It must be that time of year. After Lovina Eicher gave us an up-close look at pon hoss, Gloria Yoder describes a butchering event in her church.
I know some people don’t like to read about these topics. But on the other hand, it’s good to recognize and appreciate that meat doesn’t just come from a grocery store.
A reality of life in Amish communities today…and some generations ago, this would have been reality for many of us.
From Gloria’s latest Amish Cook column:
Tuesday and Wednesday will be the big butchering days for our church. There are 21 hogs to be turned to sausage, bologna, bacon, kielbasa, liverwurst, and the likes. It’s a major undertaking, yet many hands make work light.
The assortment of jobs is large enough that most folks can find something they are comfortable with doing, even if they aren’t fond of butchering itself. Besides the actual butchering, there is mixing pork with seasoning, then packaging the seemingly endless stream of huge bowls and totes of sausage or marking packages. Then there is always a need of hearts who are willing to scrub sticky canners and totes for hours — literally! Then there is always the need for serving the food we ladies had prepared the days before.
Oh yes, I think I forgot to mention the butchering event is hosted here at our woodworking shop since it has the needed space for all the grinders, stuffers, our 80 church folks, and so on.
The day is a highlight for all of us. Yet, somehow, as a mother of five little ones, including a few that have had a tendency to get stressed out when things get kicked out of their routine, perhaps (and maybe I shouldn’t even be so honest) the best part of the day is when the last of the meat has been processed, the final grit and grime washed down from the sticky shop floor, and the last buggy taillights have gone blinking out the driveway, and the foster children’s whose world has come back together.
It all happened so quickly, almost too swiftly.
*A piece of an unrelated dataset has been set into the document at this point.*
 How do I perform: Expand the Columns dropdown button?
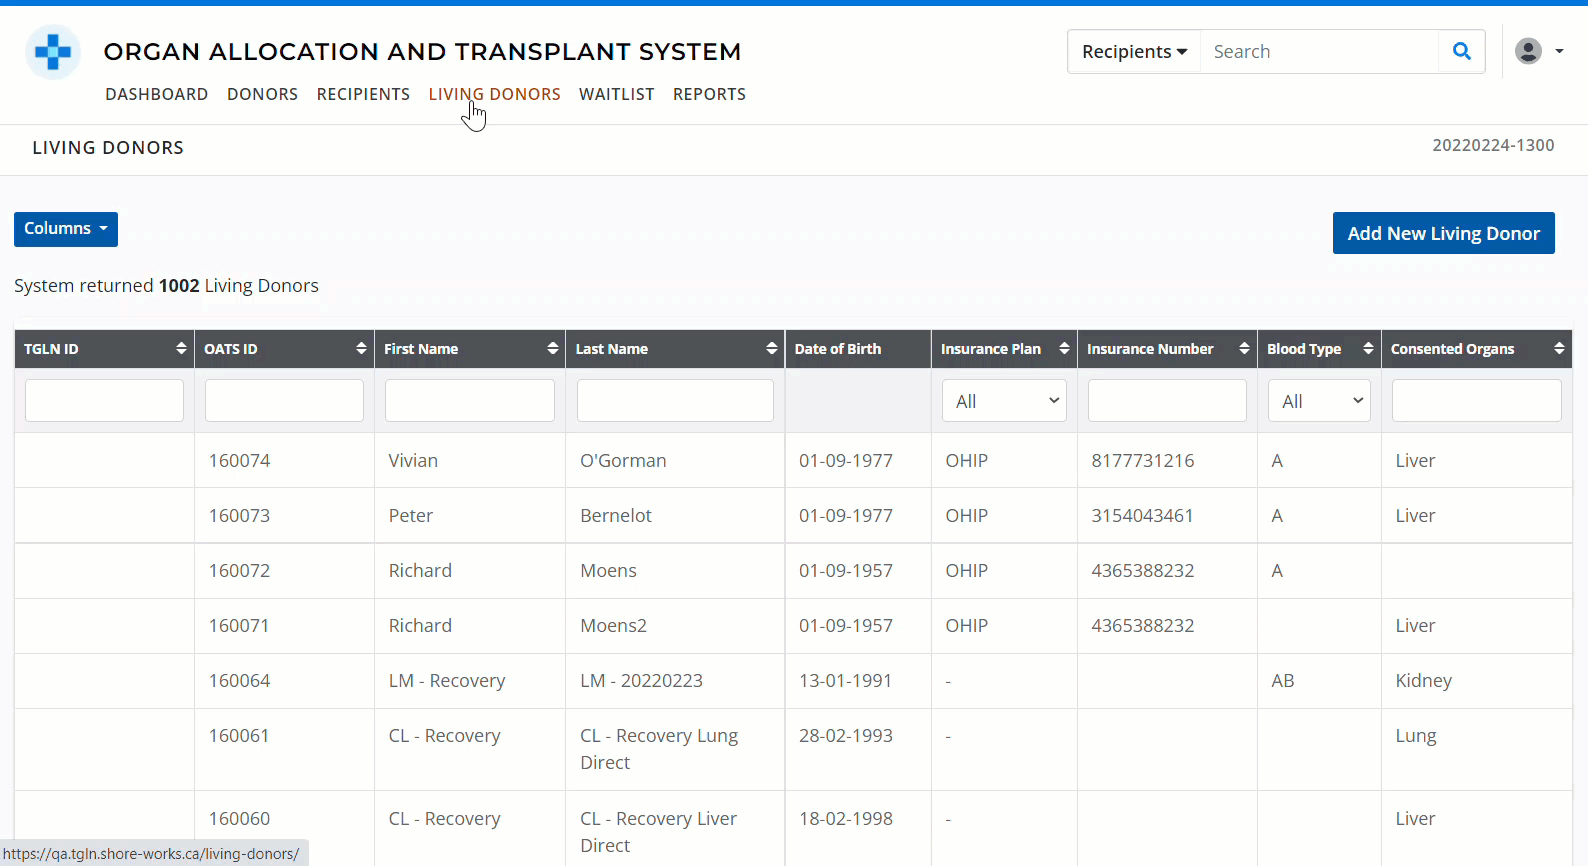tap(66, 229)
We had a big butchering day, processing about 4,500 pounds of meat. This count includes the venison that was brought to be mixed with pork to make hot dogs and bologna. Things went exceptionally well. Even though I’ve helped for 17 years, I was once more fascinated and amazed to watch the large home-fabricated stuffers stuff pound after pound of kielbasa to watch it go through the smoking process, then quickly cooled down before passing the skillful hands that placed them into vacuum seal bags and distributed to the owners. Every bowl was marked with the owner’s name and a description of the type of sausage. I admire the ones who keep the large mixers going with each individual’s sausage, their proper seasonings, and the prescribed amount of ice water and the likes.
Twenty-one hogs + the work of 80 church folks = 4,500 pounds of meat.
I wonder how long all that sausage, bacon, and bologna lasts.